§ WHAT IS NEEDED: Begin at the line containing "Open the Mainnet network dropdown" and give again every line to the end of the records, exactly, without the pictures.

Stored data
----------------
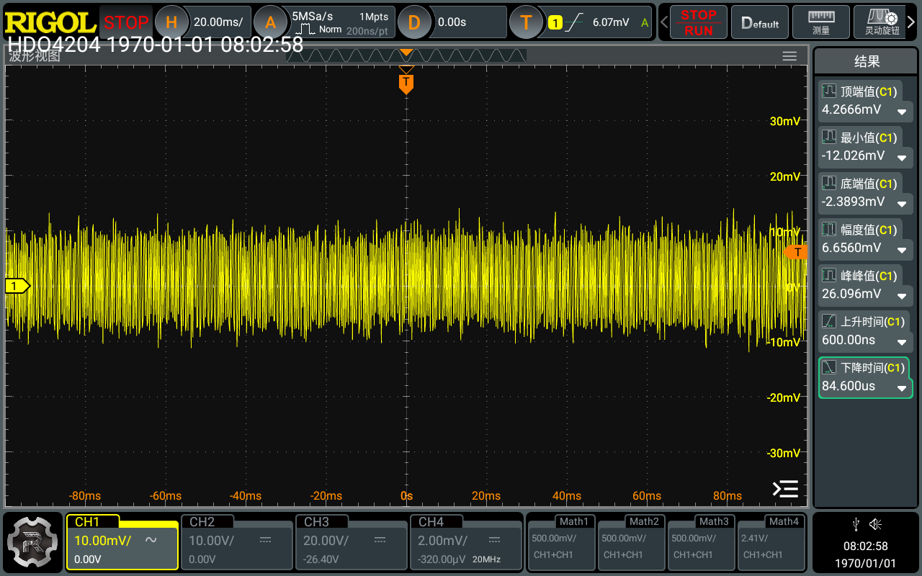
Task: Expand the 峰峰值 measurement dropdown arrow
Action: tap(901, 295)
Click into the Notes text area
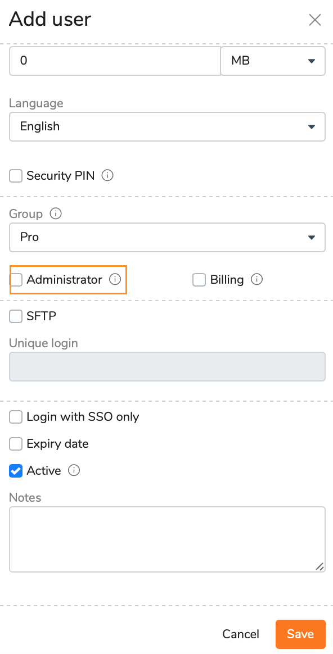This screenshot has height=654, width=333. (167, 539)
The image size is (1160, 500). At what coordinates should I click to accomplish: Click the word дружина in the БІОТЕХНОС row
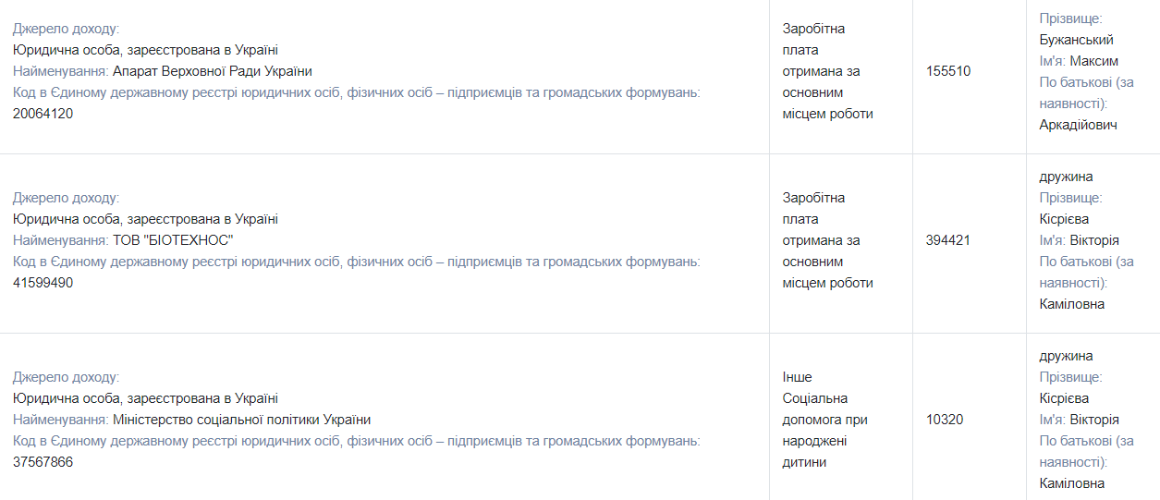[x=1066, y=177]
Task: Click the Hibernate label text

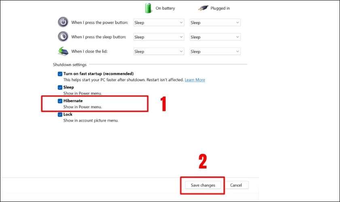Action: (x=73, y=101)
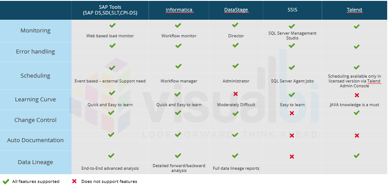Click Talend Data Lineage green checkmark

[356, 156]

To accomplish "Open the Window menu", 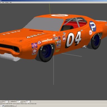I will [7, 3].
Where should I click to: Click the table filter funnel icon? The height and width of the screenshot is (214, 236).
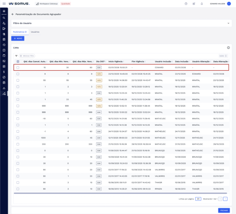pos(16,56)
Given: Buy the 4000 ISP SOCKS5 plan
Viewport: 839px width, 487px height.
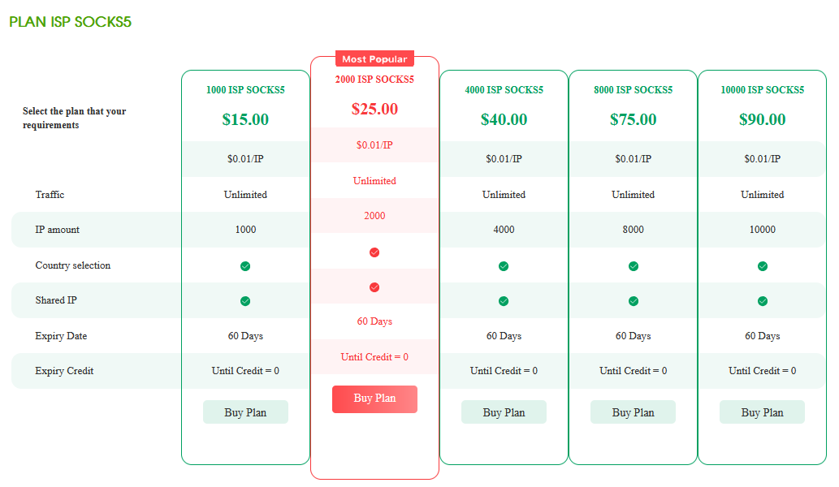Looking at the screenshot, I should (504, 412).
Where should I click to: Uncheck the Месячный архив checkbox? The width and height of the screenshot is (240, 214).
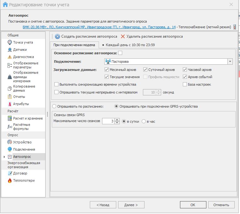106,70
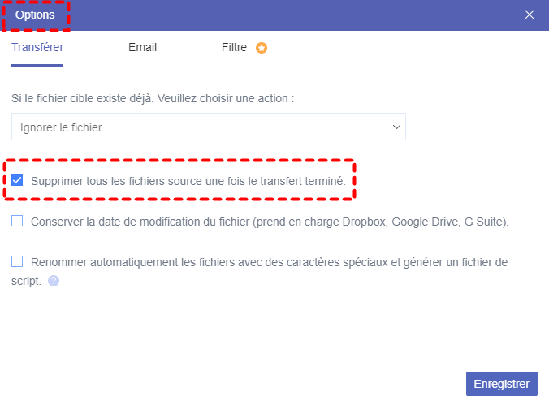Viewport: 549px width, 409px height.
Task: Click the 'Conserver la date de modification' label text
Action: coord(138,222)
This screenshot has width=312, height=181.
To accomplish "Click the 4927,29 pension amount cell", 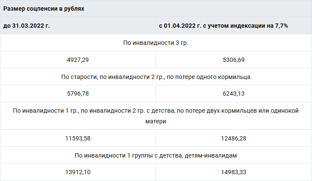I will (78, 60).
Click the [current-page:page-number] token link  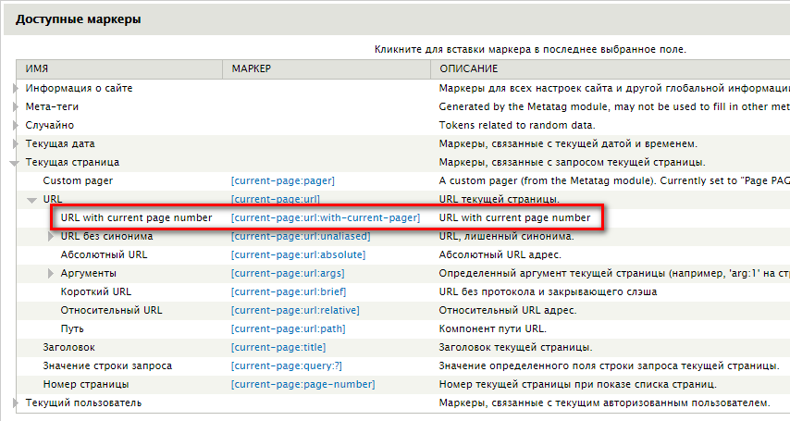302,384

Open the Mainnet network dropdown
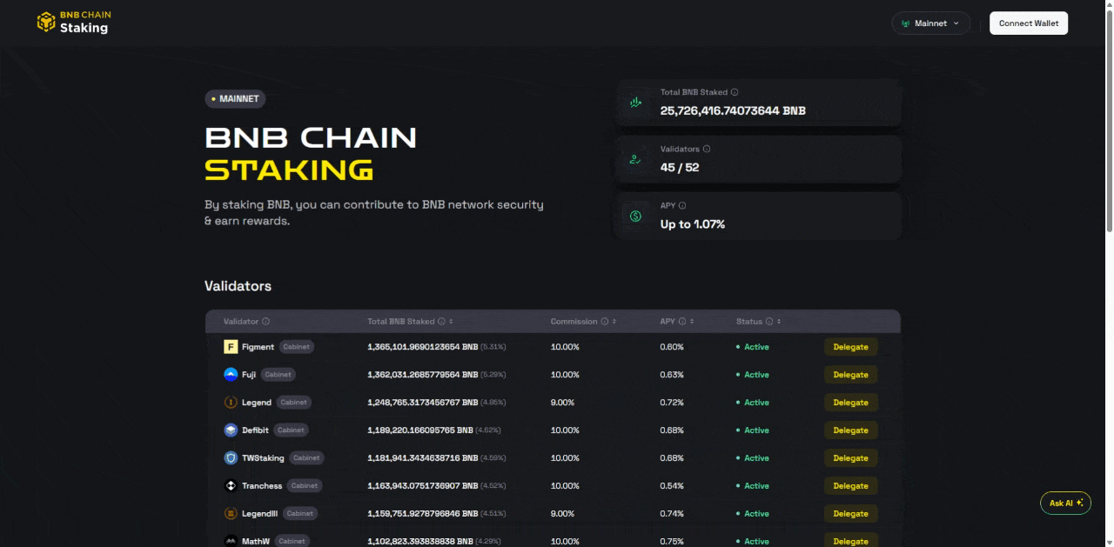tap(930, 23)
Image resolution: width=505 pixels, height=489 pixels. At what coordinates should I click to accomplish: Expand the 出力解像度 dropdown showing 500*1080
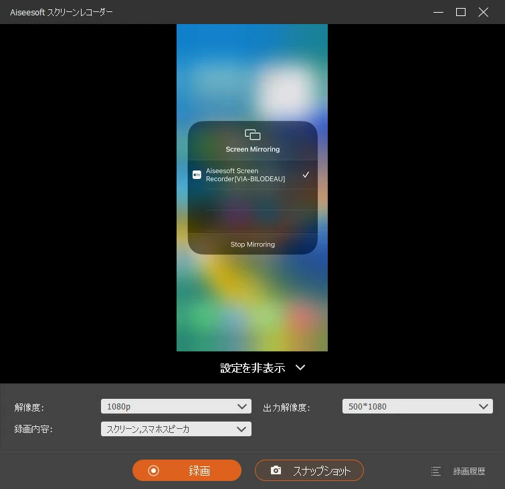click(x=417, y=406)
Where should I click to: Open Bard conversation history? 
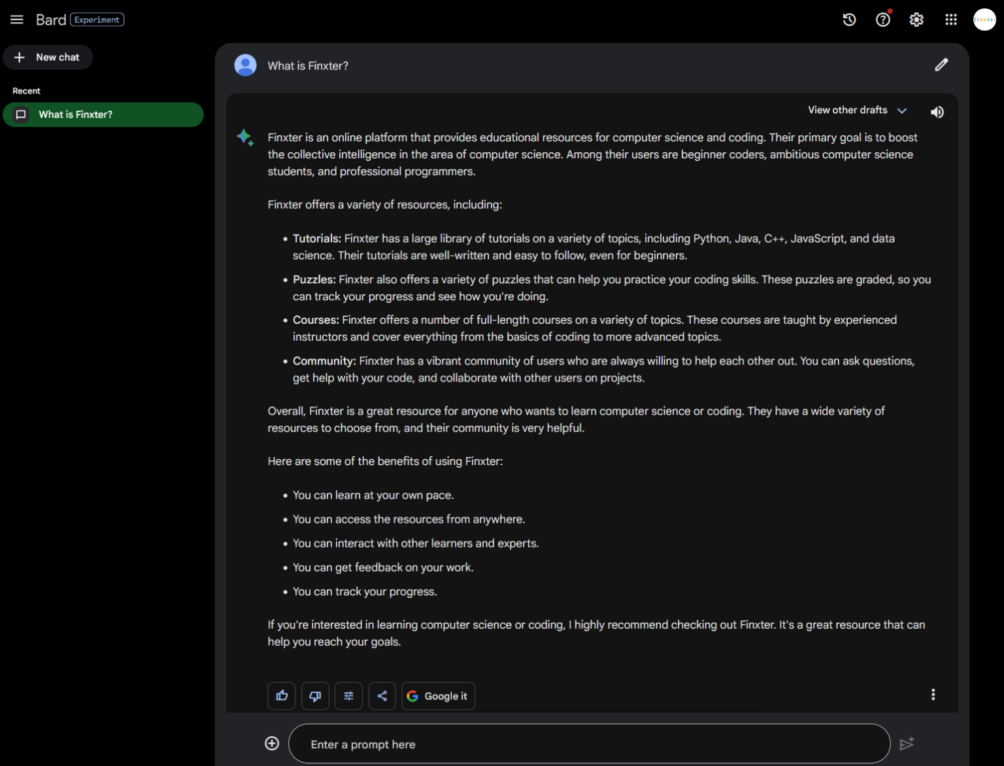[x=848, y=20]
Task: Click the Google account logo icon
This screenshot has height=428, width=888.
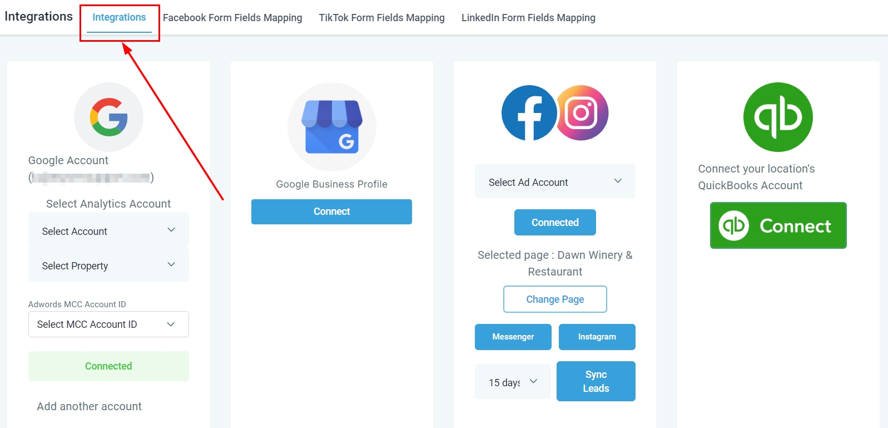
----------------
§ OUTPUT FOR THIS TASK:
Open the Mainnet network dropdown
tap(930, 23)
Image resolution: width=505 pixels, height=489 pixels. At what coordinates should I click to accomplish: Expand the 出力解像度 dropdown showing 500*1080
click(x=417, y=406)
Where should I click to: Open Bard conversation history? 
[x=848, y=20]
Task: Click the Google account logo icon
This screenshot has height=428, width=888.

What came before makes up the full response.